[Extrait]

________

Hasna Hussein : Sur la base de mon travail de recherche que je mène depuis plus de 2 ans sur la question de la propagande en 3 langues, arabe français et anglais, j’ai pu repérer plusieurs stratégies de recrutement notamment par le numérique par les groupes djihadistes violents.

D’abord, ces stratégies se caractérisent par un niveau de professionnalisme assez important. Elles se basent sur des techniques de manipulations courantes et véhiculent un discours qui répondent aux besoins et aux attentes des jeunes et des adultes d’aujourd’hui afin d’assurer une adhésion.

Contrairement à ce qu’on peut imaginer –que ce sont assez souvent des vidéos bricoler à partir d’images et de séquences de video games– non, c’est beaucoup plus compliqué que cela.

On voit dans les effets spéciaux utilisés, la qualité d’image, l’esthétique, le cadrage et même le discours, qu’on est vraiment face à un arsenal médiatique bien construit.

Et cela ne doit pas nous étonner puisqu’on sait que cette idéologie-là attire, et attire du monde à l’échelle internationale, si on se base sur les statistiques des personnes signalées comme radicalisées ou en voie de radicalisation, publiées en février 2017, par l’unité de coordination et de lutte anti-terroriste UCLAT.

ÉCOUTEZ LE PODCAST DE CET ENTRETIEN :

 

S.H. : Dans leur communication, comment ces groupes extrémistes justifient-ils leur appel criminel et la violence auprès de leur public ?

H. H. : Les groupes djihadistes violents puisent dans des sources, notamment dans des textes religieux qui datent du Moyen-Âge parmi les plus extrémistes et violents afin de justifier le recours à la violence.

Cette « légitimation » par le religieux vise à assurer l’adhésion des sympathisants. Le discours radical violent utilise principalement des arguments d’autorité (Dieu, le prophète, “tel savant a dit” ou “a ordonné de”…) afin de neutraliser toute forme de doute ou de critique chez les cibles.

Pour situer le rôle du numérique dans ce phénomène : Internet vient tout simplement comme support pour circuler cette idéologie.

Le numérique n’invente pas l’idéologie, l’idéologie existe déjà. Le numérique ne fait que rendre cette idéologie plus accessible en lui assurant une visibilité à l’échelle internationale.

S.H. : Quels outils du numérique Daesh utilise-t-il pour rendre son discours attractif ?

H. H. : Il y a plusieurs dispositifs déployés par les groupes terroristes notamment les vidéos de propagande parce qu’on sait que c’est un outil qui très largement consommé par les jeunes et par les adultes.

Il y a aussi bien évidemment les images et les textes et un autre qui est central dans la stratégie de recrutement : le chant, appelé nachîds ou nasheeds (ndrl : en arabe نشيد ; au pluriel anachîd , أناشيد Ici, on parle, en particulier, des chants djihadiste).

________

[Données fournies]
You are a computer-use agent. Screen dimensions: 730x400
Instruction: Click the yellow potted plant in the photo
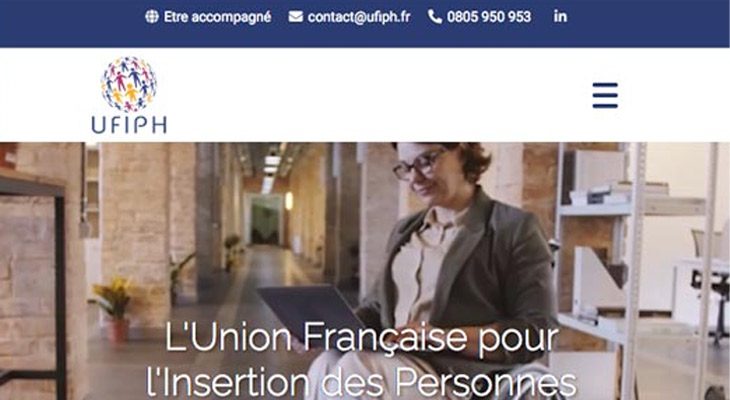(113, 309)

________

[Consignes]
1/ Résumez en une phrase le paragraphe de l'extrait qui commence par « Le numérique n'invente pas l'idéologie », sans en perdre les idées principales.
2/ D'après l'extrait, quel organisme a publié en février 2017 les statistiques des personnes signalées comme radicalisées ou en voie de radicalisation ?
3/ Rédigez la suite de l'entretien sur la propagande djihadiste en reprenant après sa dernière phrase.

[Résultats par tâche]
1/ L'idéologie existait avant le numérique, qui se contente de la rendre plus accessible et de lui offrir une visibilité internationale.

2/ L'unité de coordination et de lutte anti-terroriste (UCLAT).

3/
Cette stratégie communicationnelle est ultra ciblée : à travers les vidéos, ils vont s’adresser aux jeunes et mineurs qui ne sont pas forcément à la recherche des arguments très bien construits. Les textes, notamment les magazines numériques s’adressent à un public qui demande plus d’arguments pour adhérer à cette idéologie-là.

L’objectif principal est d’attirer des sympathisants et d’assurer un niveau de recrutement.

S.H. : À combien estime-t-on ces contenus et leurs rythmes de publication ?

H.H. : On est face à une propagande qui est très toujours active malgré l’accentuation des frappes sur le territoire dudit califat. Le rythme varie selon les supports. Daesh publie de 2 à 3 vidéos de propagande chaque jour.

Le bulletin arabophone d’information hebdomadaire al-Naba (l’information, en arabe) continue à sortir chaque semaine alors que le magazine francophone Dar al islam a cessé de sortir après 10 numéros. Le magazine Rumiyah vient remplacer Dabiq la célèbre revue anglophone de l’État islamique.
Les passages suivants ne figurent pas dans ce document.